Le mea culpa du magazine National Geographic pour ses reportages racistes

Reportages racistes: le mea culpa de National Geographic

Le magazine National Geographic fait amende honorable et reconnaît avoir publié des reportages racistes

C'est, à notre connaissance, une première dans l'histoire du journalisme: à l'heure de la commémoration du 50e anniversaire de l'assassinat de Martin Luther King, le magazine National Geographic a décidé de faire un numéro spécial sur la notion de " race " mais, avant toute chose, " de faire son examen de conscience avant de considérer de faire celui des autres.

La rédaction a donc demandé à un historien, John Edwin Mason, de se plonger dans les archives du magazine pour explorer cette problématique des "races" et de déterminer comment photos et articles en avaient rendu compte.

"Ce que M. Mason a découvert, c'est que jusque dans les années 1970, National Geographic ignorait complètement les personnes de couleur qui vivaient aux États-Unis, ne leur reconnaissant que rarement un statut, le plus souvent celui d'ouvriers ou de domestiques", indique le magazine, qui a "très peu fait pour faire en sorte que ses lecteurs dépassent les stéréotypes de la culture blanche occidentale ". "Une ligne de couleur les séparait, et National Geographic était le reflet de cette vision du monde", explique John Edwin Mason.

Dans son numéro d'avril 2018, le magazine américain National Geographic a consacré un dossier sur la question raciale, avec en une la photo de jumelles britanniques, une blanche et une noire. Après 130 ans d'existence, le célèbre magazine National Geographic procède à un profond "examen de conscience" et reconnaît le racisme qui s'est glissé dans ses reportages au fil des décennies.

" Je suis le dixième rédacteur en chef de National Geographic depuis sa création en 1888 (...) Il m'est douloureux de partager cet affreux état de fait qui fait pourtant partie de l'histoire du magazine. Parallèlement à cela, le magazine dépeignait avec force reportages les natifs d'autres pays comme des personnages exotiques, souvent dénudés, chasseurs-cueilleurs, sorte de sauvages anoblis, tout ce qu'il y a de plus cliché ", concède Susan Goldberg dans son édito.
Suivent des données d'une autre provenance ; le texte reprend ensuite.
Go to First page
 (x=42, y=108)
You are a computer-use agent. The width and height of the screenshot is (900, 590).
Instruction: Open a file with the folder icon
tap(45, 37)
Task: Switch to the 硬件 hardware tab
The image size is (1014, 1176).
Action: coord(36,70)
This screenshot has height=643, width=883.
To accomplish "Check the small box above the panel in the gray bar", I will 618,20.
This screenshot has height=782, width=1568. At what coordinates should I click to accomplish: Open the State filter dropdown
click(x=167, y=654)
Avant les années 70, "les Américains se faisaient des idées sur le monde au travers de films comme Tarzan et de caricatures racistes grossières", déclare John Edwin Mason. Et malheureusement, "National Geographic n'a pas organisé l'émancipation des préjugés que son autorité aurait permis d'organiser".
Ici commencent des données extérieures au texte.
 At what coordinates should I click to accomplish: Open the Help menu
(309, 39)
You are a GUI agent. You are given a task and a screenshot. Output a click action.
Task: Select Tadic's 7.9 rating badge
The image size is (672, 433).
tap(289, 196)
"Les voix des Noirs d'Afrique du Sud sont absentes".

"Dans les années 1950 et 1960, les adolescents pouvaient toujours compter sur National Geographic pour leur montrer des femmes aux seins nus, du moment que ces femmes avaient la peau foncée". Cette absence est aussi signifiante que tous les mots imprimés.

Autre exemple: un reportage écrit en 1916 en Australie. Les Noirs représentés sur les photos sont des ouvriers, des domestiques, ou des danseurs.

" Je souhaite que les prochains rédacteurs en chef de National Geographic puissent être fiers de l'histoire de ce magazine, pas seulement pour les reportages que nous aurons décidé de publier mais aussi pour la diversité de journalistes, rédacteurs et photographes qui les portent ", conclu Susan Goldberg.